### TEXT SECTION

# Help with Bread recipes



## RMS (Dec 2, 2005)

I heard it from a dependable elf that I am getting a bread making machine for Christmas.
So...I'm on the lookout for some good bread recipes.

Anyone have an easy one I can start with?

I'd also be interested in knowing your favorite, even if it isn't too easy.  I'll learn! 
Thank You!


----------



## crewsk (Dec 2, 2005)

RMS, if you do a search in this forum for bread machine recipes, you'll find a lot! I'm sure you'll get a lot posted here too.


----------



## licia (Dec 2, 2005)

A recipe book will come with your machine so you may want to try some of those before you venture too far into other recipes.  They also have a section that tells what may have been the problem if your bread doesn't turn out right. I've made very good bread in mine and I've made some we rushed thru or used for crumbs, croutons, or stuffing. Good luck with yours!

######

REQUIREMENT 1 » Return the entries word for word, from the first line of the entries through the line that contains "tap(1491, 793)", including both of those lines.
REQUIREMENT 2 » Supply the next part of the forum thread about bread machine recipes, picking up after its last post.
The bread recipe thread has no connection to the entries.

### ENTRIES SHOWN

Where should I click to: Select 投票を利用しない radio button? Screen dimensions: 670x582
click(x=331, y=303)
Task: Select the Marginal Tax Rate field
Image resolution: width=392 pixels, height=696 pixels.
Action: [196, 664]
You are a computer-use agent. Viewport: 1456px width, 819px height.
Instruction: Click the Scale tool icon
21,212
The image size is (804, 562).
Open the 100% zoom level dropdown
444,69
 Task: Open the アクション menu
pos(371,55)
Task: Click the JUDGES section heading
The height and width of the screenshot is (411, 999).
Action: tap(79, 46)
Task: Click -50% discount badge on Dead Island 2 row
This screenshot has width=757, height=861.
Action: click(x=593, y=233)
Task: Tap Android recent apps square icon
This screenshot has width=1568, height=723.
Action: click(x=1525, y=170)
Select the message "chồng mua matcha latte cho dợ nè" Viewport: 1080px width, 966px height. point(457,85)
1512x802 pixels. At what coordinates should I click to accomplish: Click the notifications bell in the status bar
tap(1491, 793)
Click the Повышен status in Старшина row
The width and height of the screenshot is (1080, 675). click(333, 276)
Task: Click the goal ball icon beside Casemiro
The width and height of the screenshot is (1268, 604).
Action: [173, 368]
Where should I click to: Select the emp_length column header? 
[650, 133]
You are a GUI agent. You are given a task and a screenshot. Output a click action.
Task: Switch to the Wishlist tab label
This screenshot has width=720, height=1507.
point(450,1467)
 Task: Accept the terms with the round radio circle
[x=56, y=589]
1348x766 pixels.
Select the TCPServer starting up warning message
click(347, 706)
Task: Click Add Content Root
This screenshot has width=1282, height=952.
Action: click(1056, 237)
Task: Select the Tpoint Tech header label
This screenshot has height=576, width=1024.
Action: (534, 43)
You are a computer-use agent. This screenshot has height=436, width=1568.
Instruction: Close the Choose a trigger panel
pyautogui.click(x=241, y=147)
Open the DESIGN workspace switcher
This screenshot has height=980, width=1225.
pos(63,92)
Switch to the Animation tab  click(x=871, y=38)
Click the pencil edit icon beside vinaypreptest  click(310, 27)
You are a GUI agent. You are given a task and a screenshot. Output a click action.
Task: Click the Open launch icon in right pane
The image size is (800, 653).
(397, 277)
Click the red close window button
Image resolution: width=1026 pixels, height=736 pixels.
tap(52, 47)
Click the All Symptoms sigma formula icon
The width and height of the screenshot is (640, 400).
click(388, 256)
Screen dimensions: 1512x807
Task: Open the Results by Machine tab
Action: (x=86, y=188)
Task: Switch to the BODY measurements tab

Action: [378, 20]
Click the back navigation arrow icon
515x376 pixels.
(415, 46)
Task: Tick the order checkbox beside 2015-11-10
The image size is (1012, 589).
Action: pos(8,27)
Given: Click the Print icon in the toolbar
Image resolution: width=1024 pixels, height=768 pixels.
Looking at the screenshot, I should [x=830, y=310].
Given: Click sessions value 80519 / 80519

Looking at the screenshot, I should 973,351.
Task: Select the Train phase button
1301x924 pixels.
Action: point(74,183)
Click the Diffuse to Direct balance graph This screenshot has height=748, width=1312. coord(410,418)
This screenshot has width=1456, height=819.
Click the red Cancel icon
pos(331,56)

######

REPLY 1 »
Where should I click to: Select 投票を利用しない radio button? Screen dimensions: 670x582
click(x=331, y=303)
Task: Select the Marginal Tax Rate field
Image resolution: width=392 pixels, height=696 pixels.
Action: [196, 664]
You are a computer-use agent. Viewport: 1456px width, 819px height.
Instruction: Click the Scale tool icon
21,212
The image size is (804, 562).
Open the 100% zoom level dropdown
444,69
 Task: Open the アクション menu
pos(371,55)
Task: Click the JUDGES section heading
The height and width of the screenshot is (411, 999).
Action: tap(79, 46)
Task: Click -50% discount badge on Dead Island 2 row
This screenshot has width=757, height=861.
Action: click(x=593, y=233)
Task: Tap Android recent apps square icon
This screenshot has width=1568, height=723.
Action: click(x=1525, y=170)
Select the message "chồng mua matcha latte cho dợ nè" Viewport: 1080px width, 966px height. point(457,85)
1512x802 pixels. At what coordinates should I click to accomplish: Click the notifications bell in the status bar
tap(1491, 793)

REPLY 2 »
----------



## GrillMaster81 (Dec 2, 2005)

*Banana Bread*

I got this from www.CookingSpot.com is is a great resource.

This is a great recipe to make if you have overly ripe bananas that you might not eat, this way they don't go to waste.

*Servings:* *Preparation time:* *Cooking time:*
6 20 Minutes 1 Hour 

*INGREDIENTS:*

3/4 cup(s) , Sugar
2 tablespoon(s) , Butter
1 large , Egg
3 medium , Bananas Very Ripe and Mashed
2 cup(s) , Flour
1 teaspoon(s) , Salt
1 teaspoon(s) , Baking Soda
1 teaspoon(s) , Baking Powder
*Instructions:*Cream sugar & margarine. Add ripe bananas & egg. Sift together flour, salt, baking powder, & soda. Add to Banana mixture & mix well. Pour into a greased & floured loaf pan. Bake at 350° for 1 hour.


----------



## RMS (Dec 2, 2005)

Thank you for the recipes and help.
I've never used one before but am looking forward to trying it.


----------



## buckytom (Dec 3, 2005)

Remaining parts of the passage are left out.